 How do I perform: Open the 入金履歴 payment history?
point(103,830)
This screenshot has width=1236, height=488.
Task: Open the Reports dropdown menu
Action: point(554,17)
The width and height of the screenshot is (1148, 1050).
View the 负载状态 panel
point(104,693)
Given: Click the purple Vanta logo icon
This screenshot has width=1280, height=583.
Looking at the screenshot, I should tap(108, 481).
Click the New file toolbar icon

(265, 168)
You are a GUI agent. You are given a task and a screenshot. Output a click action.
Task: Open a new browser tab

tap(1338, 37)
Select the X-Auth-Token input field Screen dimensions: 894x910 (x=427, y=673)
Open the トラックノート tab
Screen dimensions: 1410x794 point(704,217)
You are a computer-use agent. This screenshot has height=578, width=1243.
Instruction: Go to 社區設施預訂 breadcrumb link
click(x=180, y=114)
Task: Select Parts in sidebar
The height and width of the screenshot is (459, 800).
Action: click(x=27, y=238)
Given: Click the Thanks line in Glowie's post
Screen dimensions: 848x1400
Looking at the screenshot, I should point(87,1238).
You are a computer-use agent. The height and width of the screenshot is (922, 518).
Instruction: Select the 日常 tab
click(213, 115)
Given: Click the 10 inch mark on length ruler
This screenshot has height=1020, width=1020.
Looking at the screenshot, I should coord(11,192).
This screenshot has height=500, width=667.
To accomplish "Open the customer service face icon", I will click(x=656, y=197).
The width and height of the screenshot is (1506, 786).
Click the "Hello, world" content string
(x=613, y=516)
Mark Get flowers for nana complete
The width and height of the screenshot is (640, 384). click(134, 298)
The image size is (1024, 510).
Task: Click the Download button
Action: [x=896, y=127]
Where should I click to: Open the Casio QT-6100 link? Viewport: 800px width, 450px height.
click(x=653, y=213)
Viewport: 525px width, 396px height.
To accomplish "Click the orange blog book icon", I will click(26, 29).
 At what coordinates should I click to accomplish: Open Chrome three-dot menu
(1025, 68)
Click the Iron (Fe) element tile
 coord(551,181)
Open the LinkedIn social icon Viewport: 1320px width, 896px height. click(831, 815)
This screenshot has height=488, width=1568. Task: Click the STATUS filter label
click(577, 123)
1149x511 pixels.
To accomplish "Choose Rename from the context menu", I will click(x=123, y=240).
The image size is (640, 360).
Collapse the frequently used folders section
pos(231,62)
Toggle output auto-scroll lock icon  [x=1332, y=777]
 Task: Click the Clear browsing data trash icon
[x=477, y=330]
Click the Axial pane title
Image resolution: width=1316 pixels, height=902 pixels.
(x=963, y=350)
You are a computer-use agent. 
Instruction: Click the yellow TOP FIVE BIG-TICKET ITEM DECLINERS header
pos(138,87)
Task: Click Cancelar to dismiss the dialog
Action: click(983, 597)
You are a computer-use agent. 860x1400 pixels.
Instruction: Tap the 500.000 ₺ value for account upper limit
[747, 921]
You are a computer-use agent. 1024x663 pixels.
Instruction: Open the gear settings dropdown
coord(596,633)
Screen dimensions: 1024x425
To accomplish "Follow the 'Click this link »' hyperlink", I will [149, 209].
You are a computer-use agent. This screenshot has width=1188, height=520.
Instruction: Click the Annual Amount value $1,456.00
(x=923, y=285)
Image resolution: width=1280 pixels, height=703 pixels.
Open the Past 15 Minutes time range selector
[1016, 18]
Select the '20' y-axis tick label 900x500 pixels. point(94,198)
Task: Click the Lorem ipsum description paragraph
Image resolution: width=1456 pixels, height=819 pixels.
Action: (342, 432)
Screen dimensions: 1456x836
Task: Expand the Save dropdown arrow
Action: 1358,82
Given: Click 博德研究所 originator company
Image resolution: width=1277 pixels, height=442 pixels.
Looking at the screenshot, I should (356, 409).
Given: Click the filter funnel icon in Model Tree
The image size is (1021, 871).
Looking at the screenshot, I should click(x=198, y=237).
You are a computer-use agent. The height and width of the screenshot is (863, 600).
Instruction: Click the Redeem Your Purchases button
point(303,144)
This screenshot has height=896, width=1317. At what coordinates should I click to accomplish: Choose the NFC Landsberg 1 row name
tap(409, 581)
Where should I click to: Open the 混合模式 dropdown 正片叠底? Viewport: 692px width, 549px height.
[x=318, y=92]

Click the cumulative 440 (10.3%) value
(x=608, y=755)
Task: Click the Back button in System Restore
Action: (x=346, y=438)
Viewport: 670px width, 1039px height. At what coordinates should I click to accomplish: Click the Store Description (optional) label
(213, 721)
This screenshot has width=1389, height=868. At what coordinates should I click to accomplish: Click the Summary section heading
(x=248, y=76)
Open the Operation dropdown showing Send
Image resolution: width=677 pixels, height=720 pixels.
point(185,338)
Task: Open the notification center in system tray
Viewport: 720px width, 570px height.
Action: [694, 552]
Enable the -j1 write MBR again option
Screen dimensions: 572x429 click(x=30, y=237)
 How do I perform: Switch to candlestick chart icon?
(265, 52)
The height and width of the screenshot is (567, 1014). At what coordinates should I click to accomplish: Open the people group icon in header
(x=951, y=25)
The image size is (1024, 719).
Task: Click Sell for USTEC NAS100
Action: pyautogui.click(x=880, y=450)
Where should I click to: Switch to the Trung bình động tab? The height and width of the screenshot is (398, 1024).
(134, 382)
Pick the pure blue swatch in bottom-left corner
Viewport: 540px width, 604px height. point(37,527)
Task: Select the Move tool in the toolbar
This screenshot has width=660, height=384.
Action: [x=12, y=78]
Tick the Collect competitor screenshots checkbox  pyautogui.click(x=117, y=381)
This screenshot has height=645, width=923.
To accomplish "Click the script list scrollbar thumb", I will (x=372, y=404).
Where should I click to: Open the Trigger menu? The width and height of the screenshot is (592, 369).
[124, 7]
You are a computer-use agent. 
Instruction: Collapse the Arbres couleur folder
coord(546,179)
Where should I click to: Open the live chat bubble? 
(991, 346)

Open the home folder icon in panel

| WHAT TO DO |
The line above containing "Task: Open a new browser tab", the line containing "Viewport: 525px width, 396px height.", and every line between them are to be transcribed exactly; no other line is wanted.

| YOUR SOLUTION |
Task: Open a new browser tab

tap(1338, 37)
Select the X-Auth-Token input field Screen dimensions: 894x910 (x=427, y=673)
Open the トラックノート tab
Screen dimensions: 1410x794 point(704,217)
You are a computer-use agent. This screenshot has height=578, width=1243.
Instruction: Go to 社區設施預訂 breadcrumb link
click(x=180, y=114)
Task: Select Parts in sidebar
The height and width of the screenshot is (459, 800).
Action: click(x=27, y=238)
Given: Click the Thanks line in Glowie's post
Screen dimensions: 848x1400
Looking at the screenshot, I should point(87,1238).
You are a computer-use agent. The height and width of the screenshot is (922, 518).
Instruction: Select the 日常 tab
click(213, 115)
Given: Click the 10 inch mark on length ruler
This screenshot has height=1020, width=1020.
Looking at the screenshot, I should coord(11,192).
This screenshot has height=500, width=667.
To accomplish "Open the customer service face icon", I will click(x=656, y=197).
The width and height of the screenshot is (1506, 786).
Click the "Hello, world" content string
(x=613, y=516)
Mark Get flowers for nana complete
The width and height of the screenshot is (640, 384). click(134, 298)
The image size is (1024, 510).
Task: Click the Download button
Action: [x=896, y=127]
Where should I click to: Open the Casio QT-6100 link? Viewport: 800px width, 450px height.
click(x=653, y=213)
Viewport: 525px width, 396px height.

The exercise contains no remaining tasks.